Pero el problema sigue latente cuando lo que se paga no es la misma prestación, sino obligaciones que tienen distinto origen y respecto de las cuales no existe la posibilidad de subrogarse; sin que la ausencia de esa facultad permita colegir a priori que el cúmulo sea admisible.
Tal ocurre en los seguros de daños, en los que, por su naturaleza, es inadmisible la concurrencia de indemni-zaciones aún si la aseguradora careciera de la atribución de subrogarse en los derechos del asegurado, toda vez que esa especie de contratos “jamás podrá constituir para él fuente de enriquecimiento”. (Artículo 1088 del Código de Comercio)
De hecho, en los eventos contemplados en el artículo 1099 del Código de Comercio, y que se contraen a que el causante del siniestro sea pariente cercano del asegurado, está prohibida la subrogación y, sin embargo, esa circunstancia no le resta al seguro de daños su carácter indemnizatorio ni autoriza al asegurado para reclamar un pago que exceda el monto del perjuicio sufrido, por el simple hecho de que quien haya causado el siniestro sea su pariente.

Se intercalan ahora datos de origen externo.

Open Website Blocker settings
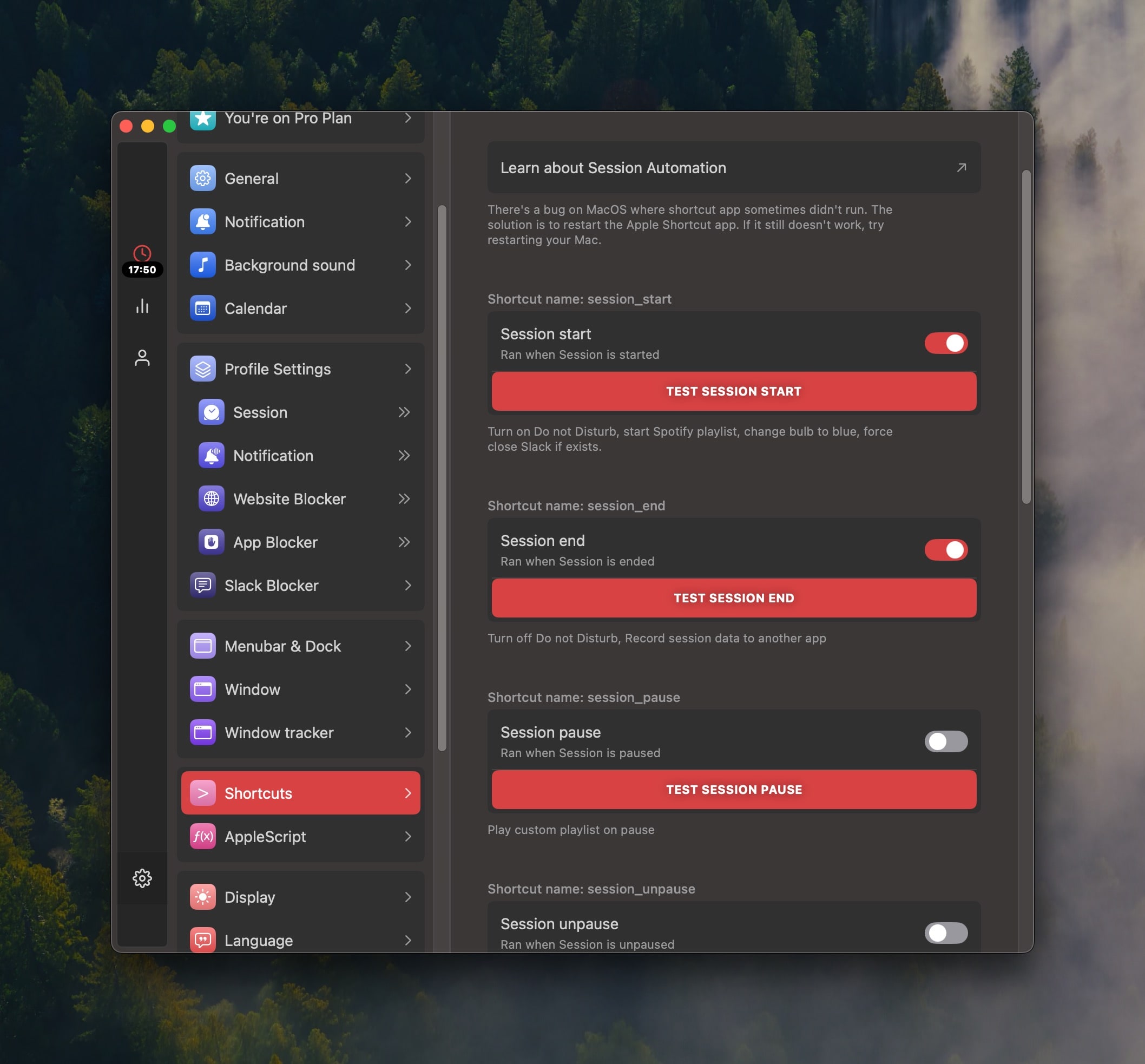This screenshot has height=1064, width=1145. point(289,498)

En el mismo sentido, poco o nada importará, para los precisos efectos que se vienen analizando, que las prestaciones asistenciales derivadas del sistema de riesgos profesionales, como gastos de medicinas, hospitalización, procedimientos quirúrgicos, expensas funerarias, etc., admitan o no la facultad de subrogación, pues tratándose, como se tratan, de verdaderas indemnizaciones, su pago doble no puede ser admitido en nuestro derecho, al menos mientras subsistan los principios que actualmente orientan la institución de la responsabilidad civil.
Ahora bien, si ninguno de los criterios que se han esbozado comporta, por sí solo, el patrón para establecer la admisibilidad de la concurrencia de las prestaciones, ello tan solo es posible porque debido a la gran multiplicidad de hechos causantes de responsabilidad civil; de fuentes o títulos de los que ella emana; de los caracteres distintivos de esas prestaciones; y de los efectos a que dan lugar las obligaciones de ese tipo, se torna insostenible la fijación de un único fundamento conceptual que englobe todas esas situaciones; de suerte que no será posible establecer a priori y con prescindencia de las particularidades de cada caso concreto, si se admite, y en qué medida, el cúmulo de indemnizaciones.
No hay que buscar, por tanto, más allá de las circunstancias específicas que cada caso plantee, un concepto genérico que englobe eventos que no comparten los mismos fundamentos fácticos ni jurídicos, pues semejante empresa antes que resolver las dificultades las multiplica, tal como ha quedado demostrado con el develamiento de las anomalías o inconsistencias que se encuentran presentes en cada uno de los enfoques teóricos que se han explicado.
Y es que no podría ser de otro modo, pues si así no fuese, sencillamente, el estudio y aplicación del derecho de daños no entrañaría mayores dificultades y carecería de la riqueza que le es inherente.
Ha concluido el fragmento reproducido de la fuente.